Sunday, 24 July 2011

Weather to Harvest? That IS The Question

Well, I am a bit late in updating our harvest progress on the blog this year.  We started cutting winter barley on the 12th July on some very light, ex sand and gravel land, according to Tim who drives the combine it was the earliest he can remember starting harvest.  The yield held up well considering the very dry spring that we had.  In the poorest areas of the field the straw was only at 30cm tall!  In a normal year it could be at least 80cm.  The good news is that the people we are growing it for like the sample, it has passed their germination and admixture standards and they are happy to take it away for seed.  It will be cleaned, processed and sold to other farmers as Volume, a winter feed variety.  After the start on barley we had a few days off and then moved into some winter oilseed rape.  The first variety to be harvested was Excalibur and I am staggered with the yield we have been achieving. 
The combine has had the yield monitor calibrated with a weighed load, over a local weighbridge, and I am very pleased, actually gobsmacked with the results!  Some of the best fields seem to be averaging about 5T/Ha.  There will obviously be some losses over the cleaner and then through the drier but considering the year and lack of rainfall it is a pleasing start to harvest.

> **Material supplied**:

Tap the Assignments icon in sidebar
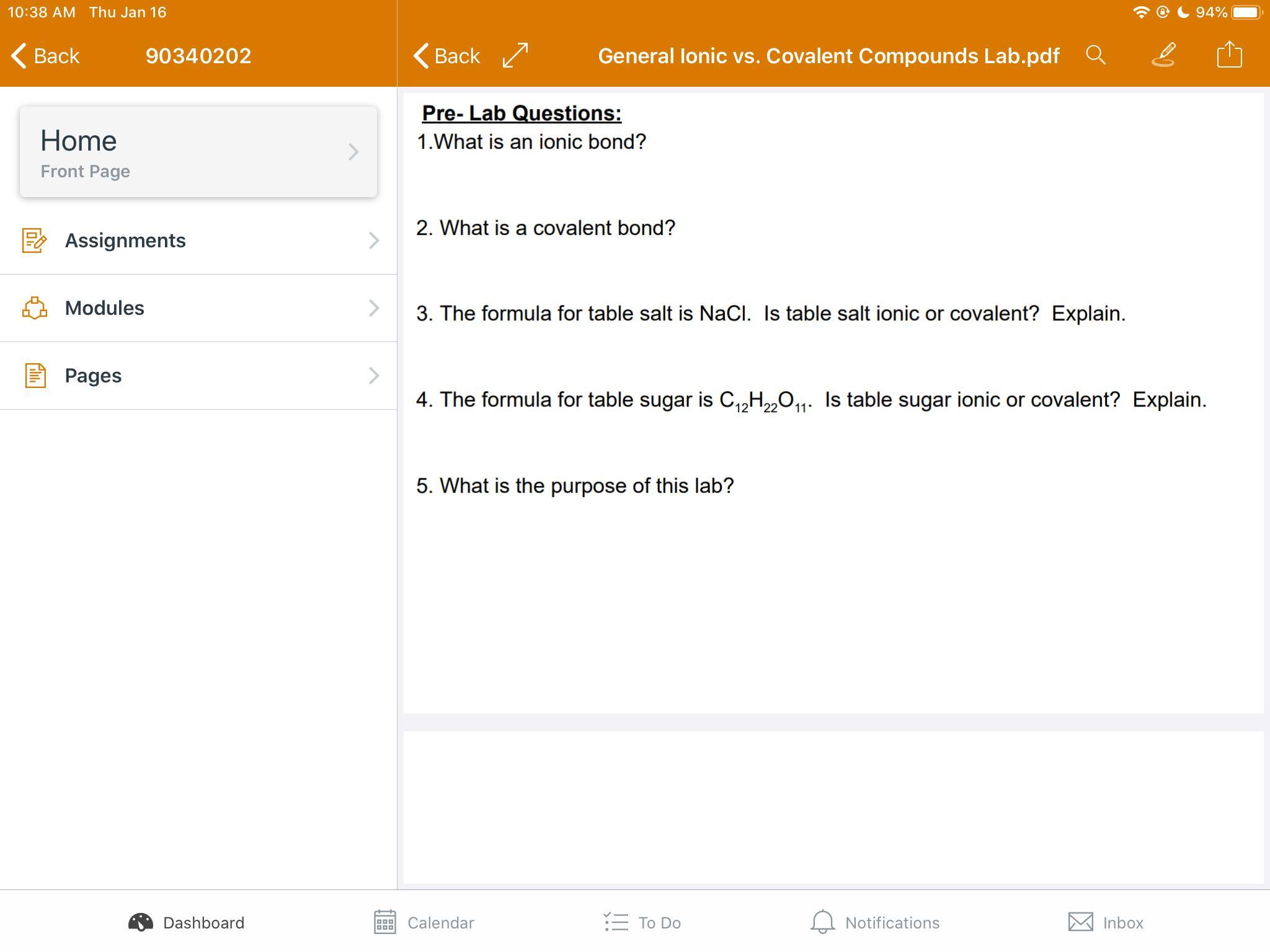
--
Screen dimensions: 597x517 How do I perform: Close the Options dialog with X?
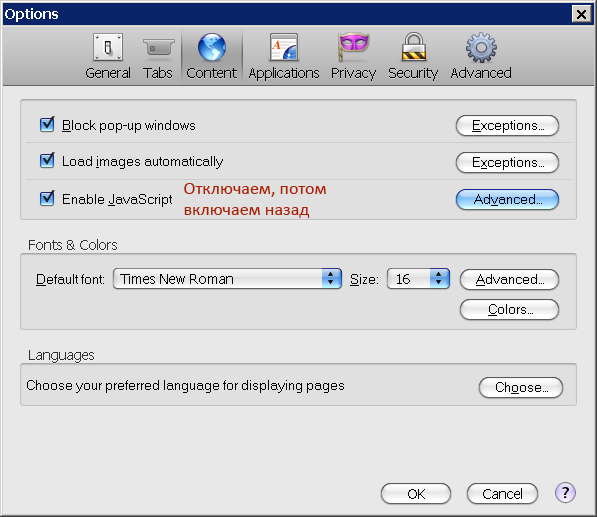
==
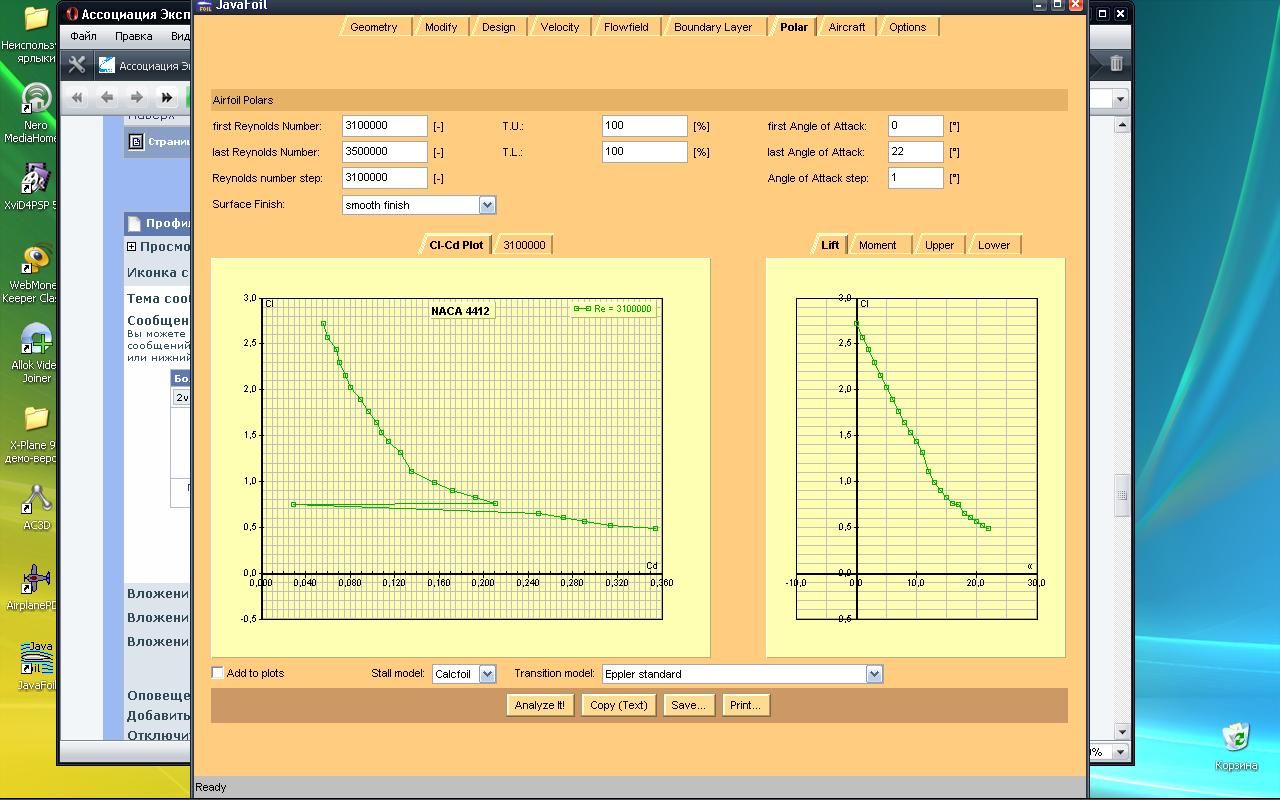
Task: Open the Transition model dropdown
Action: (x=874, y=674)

> **Written task**:
Could you write out the harvest post above again, starting at the words "The combine has" and stopping after "start to harvest.", and change "weighbridge" to "weigh station" along the way?

> **Answer to the task**:
The combine has had the yield monitor calibrated with a weighed load, over a local weigh station, and I am very pleased, actually gobsmacked with the results!  Some of the best fields seem to be averaging about 5T/Ha.  There will obviously be some losses over the cleaner and then through the drier but considering the year and lack of rainfall it is a pleasing start to harvest.